Sartre fotografato in Lithuania da Antanas Sutkus.
All’improvviso tutto era presente, si animava, riaffiorava dentro di me, venivo travolto dagli stati d’animo più strani, scosso da ricordi piccolissimi. Sì, in un certo senso la vita là era più pura, più frugale. Mi tornava in mente tutto, passavo in rassegna tutti quanti, uno dopo l’altro, tanto quelli che mi interessavano quanto quelli che avevano un loro motivo d’essere anche soltanto per questa reminiscenza, per la mia esistenza: Bandi Citrom, Pjetka, Bohusch, il dottore e tutti gli altri. E per la prima volta, adesso pensai a loro con un piccolo rimprovero, con una specie di affettuoso rancore.
Però non esageriamo, perché il problema è proprio questo: io ci sono e so bene che, pur di poter vivere, il prezzo che pago è di accettare qualunque punto di vista. E mentre lascio vagare il mio sguardo sulla piazza che riposa tranquilla nella luce del tramonto, sulla strada provata dal temporale eppure piena di mille promesse, già avverto crescere e lievitare in me questa disponibilità: proseguirò la mia vita che non è proseguibile. Mia madre mi sta aspettando e probabilmente sarà felice di rivedermi, la poveretta.

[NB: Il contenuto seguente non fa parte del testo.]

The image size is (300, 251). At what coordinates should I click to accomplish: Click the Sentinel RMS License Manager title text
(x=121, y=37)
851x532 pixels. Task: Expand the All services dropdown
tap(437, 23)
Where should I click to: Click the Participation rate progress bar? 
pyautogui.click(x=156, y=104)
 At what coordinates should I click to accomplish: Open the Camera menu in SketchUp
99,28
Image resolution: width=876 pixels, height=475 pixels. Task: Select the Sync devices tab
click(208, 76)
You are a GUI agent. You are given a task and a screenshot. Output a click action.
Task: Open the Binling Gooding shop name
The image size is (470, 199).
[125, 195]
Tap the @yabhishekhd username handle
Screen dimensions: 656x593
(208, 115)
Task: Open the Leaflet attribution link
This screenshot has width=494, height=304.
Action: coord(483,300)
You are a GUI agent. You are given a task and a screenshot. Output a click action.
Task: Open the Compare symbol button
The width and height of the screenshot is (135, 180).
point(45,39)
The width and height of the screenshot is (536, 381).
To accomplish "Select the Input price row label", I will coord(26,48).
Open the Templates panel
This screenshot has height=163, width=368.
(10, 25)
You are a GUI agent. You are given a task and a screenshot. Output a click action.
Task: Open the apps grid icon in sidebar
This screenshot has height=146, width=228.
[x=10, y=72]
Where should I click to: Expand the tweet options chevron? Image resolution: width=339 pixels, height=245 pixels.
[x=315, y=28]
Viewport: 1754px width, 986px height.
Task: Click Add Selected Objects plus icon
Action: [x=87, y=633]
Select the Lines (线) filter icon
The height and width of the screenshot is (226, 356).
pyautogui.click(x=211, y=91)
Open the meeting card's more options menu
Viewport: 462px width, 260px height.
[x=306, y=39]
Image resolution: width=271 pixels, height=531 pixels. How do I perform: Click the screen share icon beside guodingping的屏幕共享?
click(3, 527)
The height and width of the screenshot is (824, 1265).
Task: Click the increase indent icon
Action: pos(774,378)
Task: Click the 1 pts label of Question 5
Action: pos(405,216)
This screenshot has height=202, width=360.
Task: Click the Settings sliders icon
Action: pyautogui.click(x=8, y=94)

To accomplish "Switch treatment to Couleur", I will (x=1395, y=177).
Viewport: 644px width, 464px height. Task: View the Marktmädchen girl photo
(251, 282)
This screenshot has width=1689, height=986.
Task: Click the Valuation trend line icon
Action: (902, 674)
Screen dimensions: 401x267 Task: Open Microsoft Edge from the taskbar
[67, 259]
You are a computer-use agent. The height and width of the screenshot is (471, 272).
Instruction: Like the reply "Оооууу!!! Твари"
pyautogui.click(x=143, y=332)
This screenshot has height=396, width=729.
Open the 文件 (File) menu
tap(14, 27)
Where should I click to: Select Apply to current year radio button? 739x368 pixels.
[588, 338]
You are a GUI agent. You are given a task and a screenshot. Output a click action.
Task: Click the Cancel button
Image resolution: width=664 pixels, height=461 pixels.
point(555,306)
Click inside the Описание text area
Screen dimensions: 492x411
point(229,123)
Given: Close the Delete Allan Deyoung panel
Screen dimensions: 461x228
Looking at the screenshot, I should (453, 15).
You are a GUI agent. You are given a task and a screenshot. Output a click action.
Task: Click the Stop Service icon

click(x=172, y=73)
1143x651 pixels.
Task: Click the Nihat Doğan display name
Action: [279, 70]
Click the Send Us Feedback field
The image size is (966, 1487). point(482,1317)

Ricordo che un tempo aveva in mente che io diventassi un giorno ingegnere, un medico o qualcosa del genere. Probabilmente succederà proprio come lei desidera; non esiste assurdità che non possa essere vissuta con naturalezza e sul mio cammino, lo so fin d’ora, la felicità mi aspetta come una trappola inevitabile. Perché persino là, accanto ai camini, nell’intervallo tra i tormenti c’era qualcosa che assomigliava alla felicità. Tutti mi chiedono sempre dei mali, degli “orrori”: sebbene per me, forse, proprio questa sia l’esperienza più memorabile. Sì, è di questo, della felicità dei campi di concentramento che dovrei parlare loro, la prossima volta che me lo chiederanno.
Sempre che me lo chiedano. E se io, a mia volta, non l’avrò dimenticata.